**DOCUMENT EXCERPT:**
"""
The successful emergence of North Korea as a rogue state under Kim Il-Sung and ultimately Kim Jong-Il was dependent upon the North's astute exploitation of these contradictions. In particular, the rising military and economic power of China as well as a resurgent Japanese military and democratization of the Philippines and South Korea led regional leaders to reevaluate their position in the regional hierarchy and their relationships with Washington.

During the Cold War, Washington's key allies along the Pacific Rim, including Indonesia, Thailand the Philippines, Japan and South Korea were all plagued by an over-centralization of power that produced, at best, flawed democratic governments. Rhetoric aside, the lack of democratic debate regarding foreign policy options proved convenient for the United States. Centralization of power in these states meant that Washington had a freer hand negotiating basing agreements and responding to regional problems.

While Washington's allies generally had independent foreign policy interests even during the Cold War, these interests were carefully managed around the American relationship. As the end of the Cold War and the Asian economic crisis brought increasing popular demands for truly democratic governments, Washington's allies were gradually forced to construct a more open and accountable foreign policy.
"""
Stored dataset entries
"""
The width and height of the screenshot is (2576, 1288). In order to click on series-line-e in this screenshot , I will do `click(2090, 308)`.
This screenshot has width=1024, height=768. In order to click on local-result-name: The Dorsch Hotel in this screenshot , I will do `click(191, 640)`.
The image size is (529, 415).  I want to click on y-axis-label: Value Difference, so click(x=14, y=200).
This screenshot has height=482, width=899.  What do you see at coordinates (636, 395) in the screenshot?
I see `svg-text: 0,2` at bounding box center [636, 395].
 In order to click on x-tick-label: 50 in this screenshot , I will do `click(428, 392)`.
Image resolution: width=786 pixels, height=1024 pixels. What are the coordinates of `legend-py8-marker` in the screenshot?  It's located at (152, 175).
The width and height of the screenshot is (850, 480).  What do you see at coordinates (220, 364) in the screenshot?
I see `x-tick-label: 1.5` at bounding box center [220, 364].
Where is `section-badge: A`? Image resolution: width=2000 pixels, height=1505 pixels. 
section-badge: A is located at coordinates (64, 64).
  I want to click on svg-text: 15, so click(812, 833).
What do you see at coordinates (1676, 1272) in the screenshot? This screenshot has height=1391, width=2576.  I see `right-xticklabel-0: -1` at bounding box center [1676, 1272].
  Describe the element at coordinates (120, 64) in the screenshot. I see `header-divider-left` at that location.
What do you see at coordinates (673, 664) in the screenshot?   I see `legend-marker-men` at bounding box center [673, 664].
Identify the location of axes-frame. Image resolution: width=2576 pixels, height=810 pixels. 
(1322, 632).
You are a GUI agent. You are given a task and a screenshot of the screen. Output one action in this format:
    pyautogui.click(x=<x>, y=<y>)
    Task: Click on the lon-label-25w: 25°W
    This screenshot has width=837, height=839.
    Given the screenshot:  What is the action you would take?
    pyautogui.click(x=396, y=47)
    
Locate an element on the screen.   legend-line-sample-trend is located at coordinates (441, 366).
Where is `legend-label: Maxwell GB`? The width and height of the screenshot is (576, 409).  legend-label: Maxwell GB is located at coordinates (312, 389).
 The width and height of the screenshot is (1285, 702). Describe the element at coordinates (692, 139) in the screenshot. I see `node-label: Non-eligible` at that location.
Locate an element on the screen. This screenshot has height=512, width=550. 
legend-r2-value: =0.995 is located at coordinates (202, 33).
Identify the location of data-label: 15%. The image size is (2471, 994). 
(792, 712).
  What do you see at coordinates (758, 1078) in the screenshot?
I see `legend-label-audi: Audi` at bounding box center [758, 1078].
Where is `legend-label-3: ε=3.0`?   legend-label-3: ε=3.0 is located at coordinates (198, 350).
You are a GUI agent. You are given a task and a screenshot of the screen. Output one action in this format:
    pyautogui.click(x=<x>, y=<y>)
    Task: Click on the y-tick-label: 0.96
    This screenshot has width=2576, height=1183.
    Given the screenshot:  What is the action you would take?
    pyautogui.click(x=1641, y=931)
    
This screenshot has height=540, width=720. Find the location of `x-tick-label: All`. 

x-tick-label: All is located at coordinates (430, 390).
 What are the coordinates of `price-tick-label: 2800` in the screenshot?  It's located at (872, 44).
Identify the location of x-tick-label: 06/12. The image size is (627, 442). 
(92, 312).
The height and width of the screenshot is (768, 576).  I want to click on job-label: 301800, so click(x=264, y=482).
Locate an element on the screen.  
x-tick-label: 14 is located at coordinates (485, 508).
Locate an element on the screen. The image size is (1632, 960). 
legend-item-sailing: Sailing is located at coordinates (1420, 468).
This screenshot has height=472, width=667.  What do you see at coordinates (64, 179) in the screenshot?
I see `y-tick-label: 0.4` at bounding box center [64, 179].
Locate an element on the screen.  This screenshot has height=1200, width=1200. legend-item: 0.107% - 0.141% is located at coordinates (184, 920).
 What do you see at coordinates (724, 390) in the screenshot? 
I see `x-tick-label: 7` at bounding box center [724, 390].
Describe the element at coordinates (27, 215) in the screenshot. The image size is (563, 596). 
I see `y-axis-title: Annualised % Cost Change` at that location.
"""
**WORK INSTRUCTION A:**
Decide whether each statement agrees with the excerpt on North Korea and Washington's Pacific Rim allies. Answer yes or no for each, and quote the deciding words of the excerpt.
(i) Centralized power in allied states gave Washington more freedom in negotiating basing agreements.
(ii) During the Cold War, Washington's allies had no foreign policy interests of their own.
(iii) The Asian economic crisis helped bring popular demands for democratic governments.
**WORK INSTRUCTION B:**
Proceed with the excerpt on North Korea and Washington's Pacific Rim allies, starting after its final sentence.
The data have no connection to the text.

**RESPONSE AREA A:**
(i) Yes: "Centralization of power in these states meant that Washington had a freer hand negotiating basing agreements and responding to regional problems."
(ii) No: "While Washington's allies generally had independent foreign policy interests even during the Cold War"
(iii) Yes: "As the end of the Cold War and the Asian economic crisis brought increasing popular demands for truly democratic governments"

**RESPONSE AREA B:**
The rise of China as a regional power has also rearranged the geopolitical chess board. Yet Washington does not yet seem to have a realistic picture of the global game. Most US policy analysts concerned with rising Chinese influence have churned out doom-and-gloom books on the supposed Chinese menace. For these thinkers, Chinese influence is primarily viewed in light of its potential effect on American security or American economic involvement in China. When they consider America's Asian allies, these prophets of woe tend to advise continued American military commitment to the Pacific Rim in order to protect our allies and guarantee American economic interests.

Ultimately, few in Washington are willing to reconcile themselves to the fact that American influence has been slowly decreasing across the globe since World War II. In the end, American determination to foster global economic growth facilitated the resurgence of traditional regional powers across the globe, including Japan, China, Germany, and France. Increasingly, these regional powers are unwilling to take a back seat to Washington's leadership. Persistently, Washington is unwilling to share its mantle of global leadership with these allies. This politely tense clash of national ambitions and interests has produced clear cracks in the post-World War global architecture and has enabled North Korea to survive as a rogue state, playing off the competing national interests of various Asian powers and the United States.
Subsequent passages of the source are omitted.